Gallery Hyundai presents Lee Kang-So’s solo exhibition From a Dream from June 16 through August 1. From a Dream is a careful selection of thirty paintings created between the late 1990’s until 2021, focusing on newer pieces and the artist’s creative essence that they reveal. Visitors will witness the coexistence between dynamic brushstrokes dashed in one go and large scale paintings with bold margins; abstract, rough brushstrokes in multiple layers and concrete forms of birds or boats appearing in paintings as icons since the late 1980’s; monotone paintings of greyscale or black and white radically contrasted with blindingly vibrant colors that materialize the sense of infinite space upon flat canvas. Through these elements, we can enjoy the quintessence of Lee Kang-So’s painterly language that has unfolded over the last two decades.

Lee Kang-So is an indelible presence in Korean Contemporary Art and the history of Contemporary Art. From the 1970’s when he spearheaded new movements in experimental art up to the present, he has demonstrated a multidisciplinary practice across installation, performance, photography, video, print, painting, and sculpture, unbound to a particular trend or formal methodology. Pioneering works Margin (1971), Disappearance(1973), and Untitled-75031(1975) from the 1970’s shattered preconceptions about art as well as our perspective and attitude towards the wider world. At 2018’s solo exhibition Disappearance, Gallery Hyundai shed new light on the historical significance of such experimental artworks from the 1970’s. The following year, Gallery Hyundai opened special exhibition Becoming that encompassed Lee Kang-So’s early installation works, video, and more recent paintings and sculptures at Palazzo Caboto in Venice, Italy in time for the Venice Biennale, achieving international acclaim.

> _Task item 1_
Answer these from the Lee Kang-So text:
(a) How many paintings make up From a Dream?
(b) In what year was the work Margin made?
(c) Where did Gallery Hyundai open the special exhibition Becoming?
> _Task item 2_
Does each statement agree with the Lee Kang-So text? Answer yes or no and quote the words that decide it.
(a) From a Dream runs from June 16 through August 1.
(b) The paintings in From a Dream all date from the 1970's.
(c) Gallery Hyundai's 2018 solo exhibition was called Becoming.
> _Task item 3_
Carry on the Lee Kang-So exhibition text, starting right after its final sentence.
The lines that come next have no connection to the text about Lee Kang-So.

> _Stored data_
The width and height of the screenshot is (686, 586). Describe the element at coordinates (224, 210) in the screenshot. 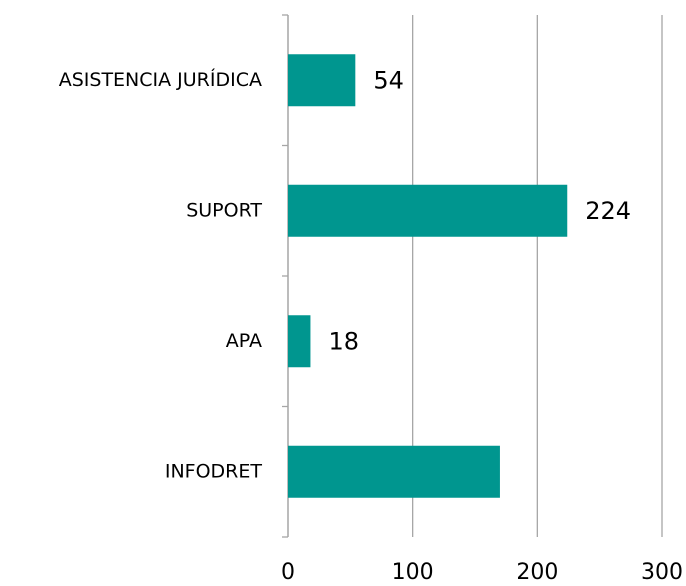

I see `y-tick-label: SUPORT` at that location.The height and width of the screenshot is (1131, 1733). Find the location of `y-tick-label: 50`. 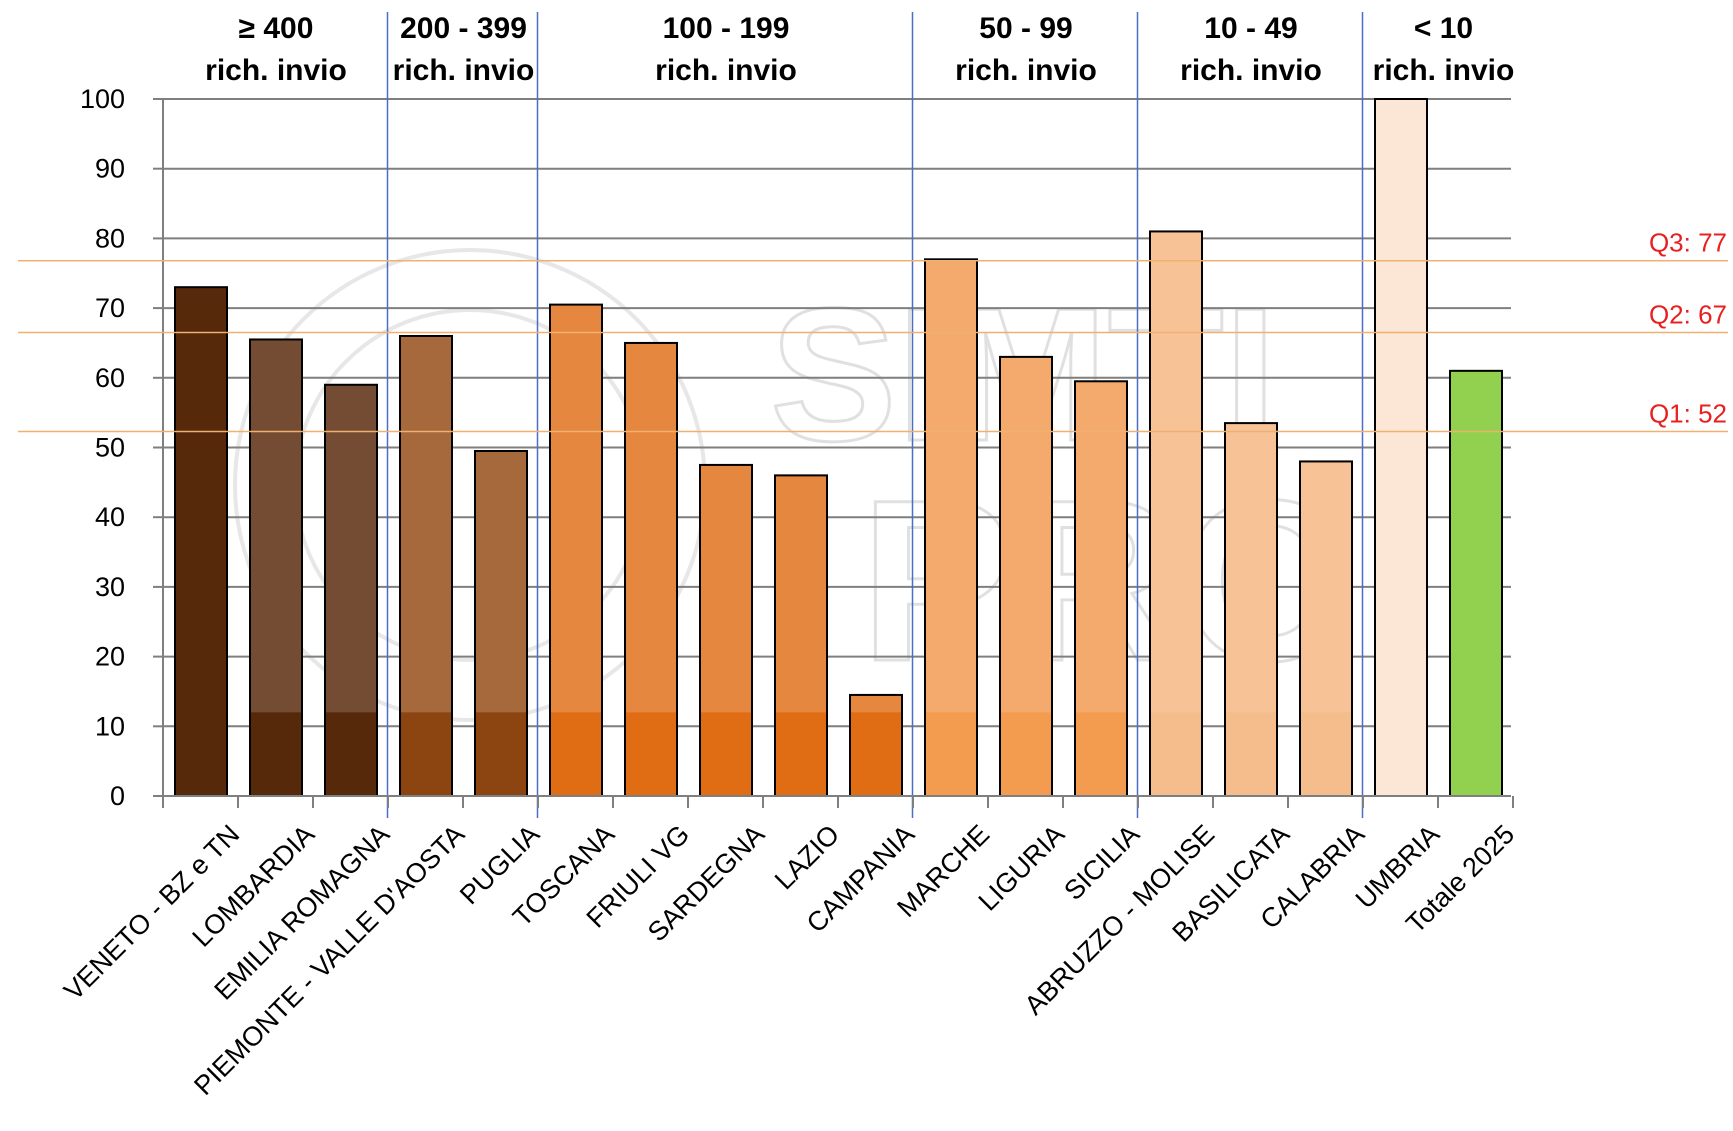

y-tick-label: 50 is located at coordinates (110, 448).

> _Written reply 1_
(a) Thirty.
(b) 1971.
(c) At Palazzo Caboto in Venice, Italy.

> _Written reply 2_
(a) Yes: "from June 16 through August 1"
(b) No: "created between the late 1990’s until 2021"
(c) No: "At 2018’s solo exhibition Disappearance"

> _Written reply 3_
From a Dream marks the artist’s fourth solo exhibition at Gallery Hyundai including one in 2009 that featured his paintings, sculptures, and photographs. If the earlier exhibition made an academic investigation of the lasting significance of Lee Kang-So as master figure and his experimental works in the history of Korean art, From a Dream explores how his unique worldview materializes in his works and which kinds of problematics are shared by experimental works in the 1970’s and paintings from the 1980’s to the present despite their formal differences. Interpreted as something close to “frolicking in dreams”, the title is simultaneously a keyword condensing Lee Kang-So’s life philosophy and his position on our own time. He views our seemingly self-explanatory world as dreamlike in reality – “To me, this world is full of immense mysteries. It is at the same time dizzyingly complex and fearsome. After all things extinguish, their atoms never disappear, only scatter, repeating birth and death with cause and effect unknown in tandem with the structure of this universe. This endless continuance of birth and death will extend towards the furthest corner of the universe” (from artist’s note). Such insight, based on East Asian philosophy he learned from an early age and on quantum mechanics, are seamlessly threaded in each of his works.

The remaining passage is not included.